(Records Opens)

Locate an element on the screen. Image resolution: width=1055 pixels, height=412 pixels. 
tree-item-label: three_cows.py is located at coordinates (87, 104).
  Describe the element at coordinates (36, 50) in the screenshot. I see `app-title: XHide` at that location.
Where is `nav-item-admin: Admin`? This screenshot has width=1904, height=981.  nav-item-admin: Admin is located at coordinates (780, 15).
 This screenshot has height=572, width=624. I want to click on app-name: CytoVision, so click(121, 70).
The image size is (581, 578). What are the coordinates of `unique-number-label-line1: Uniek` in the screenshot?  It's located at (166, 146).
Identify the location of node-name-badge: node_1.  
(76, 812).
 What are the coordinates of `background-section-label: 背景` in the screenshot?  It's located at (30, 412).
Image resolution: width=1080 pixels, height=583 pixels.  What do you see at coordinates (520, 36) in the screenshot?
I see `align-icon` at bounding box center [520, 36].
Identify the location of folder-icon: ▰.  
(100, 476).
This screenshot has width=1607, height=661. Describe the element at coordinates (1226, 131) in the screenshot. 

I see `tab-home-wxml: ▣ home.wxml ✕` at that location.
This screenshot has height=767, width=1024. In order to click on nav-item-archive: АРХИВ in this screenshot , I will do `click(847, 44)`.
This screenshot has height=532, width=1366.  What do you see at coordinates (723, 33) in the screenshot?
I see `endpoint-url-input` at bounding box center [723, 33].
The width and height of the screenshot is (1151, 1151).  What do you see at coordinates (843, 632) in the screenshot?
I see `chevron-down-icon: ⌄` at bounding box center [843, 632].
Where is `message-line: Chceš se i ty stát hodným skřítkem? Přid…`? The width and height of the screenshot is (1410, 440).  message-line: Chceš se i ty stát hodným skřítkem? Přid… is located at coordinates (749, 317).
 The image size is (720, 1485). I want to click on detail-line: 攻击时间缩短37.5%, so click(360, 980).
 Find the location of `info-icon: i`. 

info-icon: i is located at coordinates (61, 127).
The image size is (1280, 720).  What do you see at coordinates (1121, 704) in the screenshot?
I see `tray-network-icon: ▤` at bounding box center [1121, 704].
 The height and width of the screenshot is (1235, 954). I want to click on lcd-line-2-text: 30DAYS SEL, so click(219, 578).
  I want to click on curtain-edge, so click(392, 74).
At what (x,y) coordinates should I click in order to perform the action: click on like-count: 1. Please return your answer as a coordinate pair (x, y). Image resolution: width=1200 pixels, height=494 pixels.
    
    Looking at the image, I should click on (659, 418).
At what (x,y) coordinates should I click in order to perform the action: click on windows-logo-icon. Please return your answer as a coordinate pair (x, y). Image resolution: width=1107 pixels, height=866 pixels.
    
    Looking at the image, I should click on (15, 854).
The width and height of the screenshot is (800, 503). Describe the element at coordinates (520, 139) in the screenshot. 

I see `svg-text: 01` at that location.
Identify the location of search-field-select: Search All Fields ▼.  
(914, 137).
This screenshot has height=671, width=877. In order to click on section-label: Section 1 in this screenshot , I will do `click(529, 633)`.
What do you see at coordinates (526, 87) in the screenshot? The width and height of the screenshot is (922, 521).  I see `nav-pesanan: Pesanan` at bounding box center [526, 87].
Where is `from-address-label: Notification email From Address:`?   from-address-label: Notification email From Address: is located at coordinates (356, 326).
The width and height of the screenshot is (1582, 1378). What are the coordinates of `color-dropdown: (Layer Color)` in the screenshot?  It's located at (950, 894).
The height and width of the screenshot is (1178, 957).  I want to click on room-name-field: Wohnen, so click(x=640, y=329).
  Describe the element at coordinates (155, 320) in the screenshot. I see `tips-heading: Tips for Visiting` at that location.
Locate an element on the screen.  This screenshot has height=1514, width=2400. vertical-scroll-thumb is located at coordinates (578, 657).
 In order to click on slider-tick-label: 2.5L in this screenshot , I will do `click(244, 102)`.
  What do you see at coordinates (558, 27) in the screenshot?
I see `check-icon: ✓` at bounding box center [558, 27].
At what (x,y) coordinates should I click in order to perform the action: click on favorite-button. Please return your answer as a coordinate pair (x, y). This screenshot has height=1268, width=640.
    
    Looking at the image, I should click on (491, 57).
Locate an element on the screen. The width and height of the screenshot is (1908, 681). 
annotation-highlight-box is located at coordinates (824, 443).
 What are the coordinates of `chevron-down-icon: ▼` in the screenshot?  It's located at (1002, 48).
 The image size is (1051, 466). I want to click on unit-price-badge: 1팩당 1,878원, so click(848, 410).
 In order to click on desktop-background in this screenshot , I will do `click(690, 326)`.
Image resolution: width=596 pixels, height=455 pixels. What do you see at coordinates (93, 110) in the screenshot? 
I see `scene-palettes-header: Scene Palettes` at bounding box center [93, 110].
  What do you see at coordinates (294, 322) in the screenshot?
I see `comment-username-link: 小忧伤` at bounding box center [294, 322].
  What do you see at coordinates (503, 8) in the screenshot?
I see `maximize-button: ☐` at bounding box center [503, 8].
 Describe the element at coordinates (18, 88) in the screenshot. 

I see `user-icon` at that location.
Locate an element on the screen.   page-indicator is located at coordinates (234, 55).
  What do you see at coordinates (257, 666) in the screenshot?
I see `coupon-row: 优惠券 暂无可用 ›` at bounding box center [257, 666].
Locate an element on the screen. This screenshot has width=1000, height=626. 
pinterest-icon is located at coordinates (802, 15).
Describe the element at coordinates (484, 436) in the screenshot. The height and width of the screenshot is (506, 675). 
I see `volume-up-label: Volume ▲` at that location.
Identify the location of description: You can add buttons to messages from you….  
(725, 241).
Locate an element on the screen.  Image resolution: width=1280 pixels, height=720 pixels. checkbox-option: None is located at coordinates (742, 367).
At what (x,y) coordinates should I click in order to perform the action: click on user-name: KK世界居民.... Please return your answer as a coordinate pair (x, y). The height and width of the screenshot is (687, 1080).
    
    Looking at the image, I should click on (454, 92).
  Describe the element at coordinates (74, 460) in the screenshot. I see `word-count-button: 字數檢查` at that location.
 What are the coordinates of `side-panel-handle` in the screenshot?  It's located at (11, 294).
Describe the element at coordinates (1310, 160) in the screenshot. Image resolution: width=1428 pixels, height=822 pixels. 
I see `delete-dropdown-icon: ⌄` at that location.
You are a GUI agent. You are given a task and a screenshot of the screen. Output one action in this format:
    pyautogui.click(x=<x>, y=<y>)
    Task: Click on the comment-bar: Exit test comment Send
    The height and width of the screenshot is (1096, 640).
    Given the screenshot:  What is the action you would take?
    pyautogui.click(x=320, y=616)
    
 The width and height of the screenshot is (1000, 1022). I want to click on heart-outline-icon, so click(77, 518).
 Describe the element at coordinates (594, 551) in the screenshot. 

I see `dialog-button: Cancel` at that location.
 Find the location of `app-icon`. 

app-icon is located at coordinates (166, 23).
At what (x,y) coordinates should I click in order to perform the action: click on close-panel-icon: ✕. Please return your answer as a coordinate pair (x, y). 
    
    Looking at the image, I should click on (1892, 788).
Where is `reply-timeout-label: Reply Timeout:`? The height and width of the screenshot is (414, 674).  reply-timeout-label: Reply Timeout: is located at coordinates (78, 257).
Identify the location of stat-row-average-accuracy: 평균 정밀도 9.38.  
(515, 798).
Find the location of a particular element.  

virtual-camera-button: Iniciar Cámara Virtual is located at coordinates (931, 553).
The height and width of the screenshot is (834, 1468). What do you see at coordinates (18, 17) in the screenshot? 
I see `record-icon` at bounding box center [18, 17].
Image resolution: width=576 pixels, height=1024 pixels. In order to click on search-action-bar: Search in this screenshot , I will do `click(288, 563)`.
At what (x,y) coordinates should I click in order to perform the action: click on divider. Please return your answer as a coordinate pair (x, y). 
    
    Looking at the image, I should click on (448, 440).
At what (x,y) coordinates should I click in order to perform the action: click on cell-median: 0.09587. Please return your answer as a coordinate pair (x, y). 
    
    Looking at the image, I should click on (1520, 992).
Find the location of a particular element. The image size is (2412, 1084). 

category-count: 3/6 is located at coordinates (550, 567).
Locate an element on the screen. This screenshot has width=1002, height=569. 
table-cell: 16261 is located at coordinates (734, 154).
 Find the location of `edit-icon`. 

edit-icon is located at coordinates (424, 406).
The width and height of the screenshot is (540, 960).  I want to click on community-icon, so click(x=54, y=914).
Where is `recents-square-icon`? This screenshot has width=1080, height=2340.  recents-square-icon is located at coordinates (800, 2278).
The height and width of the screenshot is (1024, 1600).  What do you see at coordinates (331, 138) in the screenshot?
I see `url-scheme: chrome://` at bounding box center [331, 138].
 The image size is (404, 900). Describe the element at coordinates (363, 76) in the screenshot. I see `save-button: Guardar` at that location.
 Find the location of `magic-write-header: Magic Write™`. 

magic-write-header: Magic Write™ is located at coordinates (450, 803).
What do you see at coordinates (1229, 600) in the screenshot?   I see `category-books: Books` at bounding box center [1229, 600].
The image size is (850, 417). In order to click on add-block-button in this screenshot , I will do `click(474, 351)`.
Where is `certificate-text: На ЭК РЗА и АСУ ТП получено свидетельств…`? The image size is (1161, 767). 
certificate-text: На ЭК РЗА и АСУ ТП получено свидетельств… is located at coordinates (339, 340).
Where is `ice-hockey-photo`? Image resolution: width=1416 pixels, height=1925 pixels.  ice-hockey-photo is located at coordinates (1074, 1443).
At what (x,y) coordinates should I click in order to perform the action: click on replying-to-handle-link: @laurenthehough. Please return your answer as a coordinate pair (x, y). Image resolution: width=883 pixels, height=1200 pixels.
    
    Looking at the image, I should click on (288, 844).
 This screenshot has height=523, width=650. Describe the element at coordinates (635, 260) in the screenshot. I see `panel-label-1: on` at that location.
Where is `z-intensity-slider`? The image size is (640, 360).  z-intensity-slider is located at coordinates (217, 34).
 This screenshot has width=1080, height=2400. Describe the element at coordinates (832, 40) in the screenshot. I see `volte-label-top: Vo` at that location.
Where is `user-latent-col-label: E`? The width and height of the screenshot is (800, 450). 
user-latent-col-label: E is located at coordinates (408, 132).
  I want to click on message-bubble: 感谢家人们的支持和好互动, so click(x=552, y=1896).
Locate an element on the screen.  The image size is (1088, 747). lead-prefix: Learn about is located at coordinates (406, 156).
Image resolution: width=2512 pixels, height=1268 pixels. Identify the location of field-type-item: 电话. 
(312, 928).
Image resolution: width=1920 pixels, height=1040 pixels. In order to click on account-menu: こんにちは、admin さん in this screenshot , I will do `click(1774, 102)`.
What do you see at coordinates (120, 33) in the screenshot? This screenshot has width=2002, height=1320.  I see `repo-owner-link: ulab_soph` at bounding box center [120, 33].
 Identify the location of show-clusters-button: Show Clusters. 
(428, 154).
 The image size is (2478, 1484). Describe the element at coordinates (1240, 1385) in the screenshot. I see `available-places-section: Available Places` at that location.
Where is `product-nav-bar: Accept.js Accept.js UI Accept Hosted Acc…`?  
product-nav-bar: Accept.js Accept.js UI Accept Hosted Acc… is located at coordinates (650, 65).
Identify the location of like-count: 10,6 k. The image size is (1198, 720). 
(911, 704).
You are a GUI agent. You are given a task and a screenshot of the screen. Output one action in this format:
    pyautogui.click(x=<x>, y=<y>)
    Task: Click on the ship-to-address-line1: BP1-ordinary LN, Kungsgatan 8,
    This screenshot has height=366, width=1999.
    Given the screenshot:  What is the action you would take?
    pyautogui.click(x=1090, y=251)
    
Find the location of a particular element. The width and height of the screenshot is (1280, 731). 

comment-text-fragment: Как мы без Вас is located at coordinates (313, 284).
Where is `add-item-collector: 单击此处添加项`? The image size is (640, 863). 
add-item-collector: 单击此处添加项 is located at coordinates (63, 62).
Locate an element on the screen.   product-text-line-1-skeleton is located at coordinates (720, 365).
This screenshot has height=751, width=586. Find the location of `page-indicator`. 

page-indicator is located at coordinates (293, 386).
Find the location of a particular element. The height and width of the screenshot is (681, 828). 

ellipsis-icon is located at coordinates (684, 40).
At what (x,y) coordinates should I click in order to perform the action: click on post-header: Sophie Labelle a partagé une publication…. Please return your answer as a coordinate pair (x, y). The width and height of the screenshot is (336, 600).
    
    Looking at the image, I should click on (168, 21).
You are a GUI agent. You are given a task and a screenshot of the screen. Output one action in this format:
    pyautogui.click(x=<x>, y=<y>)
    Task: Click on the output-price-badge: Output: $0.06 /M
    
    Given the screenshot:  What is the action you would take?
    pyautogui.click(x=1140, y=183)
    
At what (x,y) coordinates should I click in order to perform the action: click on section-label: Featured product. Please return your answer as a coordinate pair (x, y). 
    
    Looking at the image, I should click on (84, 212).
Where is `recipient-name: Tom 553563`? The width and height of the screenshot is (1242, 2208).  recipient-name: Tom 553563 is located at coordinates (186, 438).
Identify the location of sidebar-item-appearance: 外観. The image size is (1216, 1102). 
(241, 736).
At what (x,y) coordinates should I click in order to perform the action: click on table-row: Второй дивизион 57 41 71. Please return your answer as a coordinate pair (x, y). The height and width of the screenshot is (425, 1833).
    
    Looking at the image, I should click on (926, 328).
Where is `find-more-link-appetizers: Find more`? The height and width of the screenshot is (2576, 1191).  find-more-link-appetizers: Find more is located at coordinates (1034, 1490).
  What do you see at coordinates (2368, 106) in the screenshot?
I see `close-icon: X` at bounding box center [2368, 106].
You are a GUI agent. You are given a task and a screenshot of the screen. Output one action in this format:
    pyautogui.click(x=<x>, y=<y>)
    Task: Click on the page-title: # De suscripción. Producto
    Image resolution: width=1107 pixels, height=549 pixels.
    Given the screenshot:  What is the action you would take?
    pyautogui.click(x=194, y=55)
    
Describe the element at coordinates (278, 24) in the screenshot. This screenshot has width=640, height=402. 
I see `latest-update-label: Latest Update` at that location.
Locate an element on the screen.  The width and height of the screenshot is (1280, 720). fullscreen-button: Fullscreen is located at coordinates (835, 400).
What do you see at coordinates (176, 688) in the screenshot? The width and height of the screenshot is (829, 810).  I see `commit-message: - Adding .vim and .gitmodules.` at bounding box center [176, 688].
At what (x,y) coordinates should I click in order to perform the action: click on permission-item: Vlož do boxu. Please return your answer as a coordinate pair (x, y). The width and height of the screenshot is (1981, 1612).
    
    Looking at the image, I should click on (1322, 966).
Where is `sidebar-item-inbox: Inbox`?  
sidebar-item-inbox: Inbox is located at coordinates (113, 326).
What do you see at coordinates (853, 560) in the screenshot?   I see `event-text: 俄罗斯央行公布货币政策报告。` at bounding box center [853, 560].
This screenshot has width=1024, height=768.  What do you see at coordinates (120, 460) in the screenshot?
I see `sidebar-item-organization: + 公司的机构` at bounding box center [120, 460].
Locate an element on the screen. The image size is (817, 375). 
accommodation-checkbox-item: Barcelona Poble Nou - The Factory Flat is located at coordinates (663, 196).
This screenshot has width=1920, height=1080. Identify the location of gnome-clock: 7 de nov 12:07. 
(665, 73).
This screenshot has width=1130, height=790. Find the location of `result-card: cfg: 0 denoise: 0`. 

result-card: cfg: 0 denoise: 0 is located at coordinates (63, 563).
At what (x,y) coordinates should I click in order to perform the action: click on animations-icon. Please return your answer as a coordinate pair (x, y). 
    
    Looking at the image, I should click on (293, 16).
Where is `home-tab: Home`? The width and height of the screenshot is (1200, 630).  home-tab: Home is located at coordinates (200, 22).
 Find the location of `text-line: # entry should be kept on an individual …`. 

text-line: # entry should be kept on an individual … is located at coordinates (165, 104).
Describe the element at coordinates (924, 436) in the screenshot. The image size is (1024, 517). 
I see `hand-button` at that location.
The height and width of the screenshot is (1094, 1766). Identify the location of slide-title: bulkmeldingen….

(Records Closes)

- [To-do item]: Copy out, word for word, everything from the start of the items down to the line containing "This screenshot has height=767, width=1024.", that line included.

- [Reply to the task]:
Locate an element on the screen. Image resolution: width=1055 pixels, height=412 pixels. 
tree-item-label: three_cows.py is located at coordinates (87, 104).
  Describe the element at coordinates (36, 50) in the screenshot. I see `app-title: XHide` at that location.
Where is `nav-item-admin: Admin`? This screenshot has width=1904, height=981.  nav-item-admin: Admin is located at coordinates (780, 15).
 This screenshot has height=572, width=624. I want to click on app-name: CytoVision, so click(121, 70).
The image size is (581, 578). What are the coordinates of `unique-number-label-line1: Uniek` in the screenshot?  It's located at (166, 146).
Identify the location of node-name-badge: node_1.  
(76, 812).
 What are the coordinates of `background-section-label: 背景` in the screenshot?  It's located at (30, 412).
Image resolution: width=1080 pixels, height=583 pixels.  What do you see at coordinates (520, 36) in the screenshot?
I see `align-icon` at bounding box center [520, 36].
Identify the location of folder-icon: ▰.  
(100, 476).
This screenshot has width=1607, height=661. Describe the element at coordinates (1226, 131) in the screenshot. 

I see `tab-home-wxml: ▣ home.wxml ✕` at that location.
This screenshot has height=767, width=1024. In order to click on nav-item-archive: АРХИВ in this screenshot , I will do `click(847, 44)`.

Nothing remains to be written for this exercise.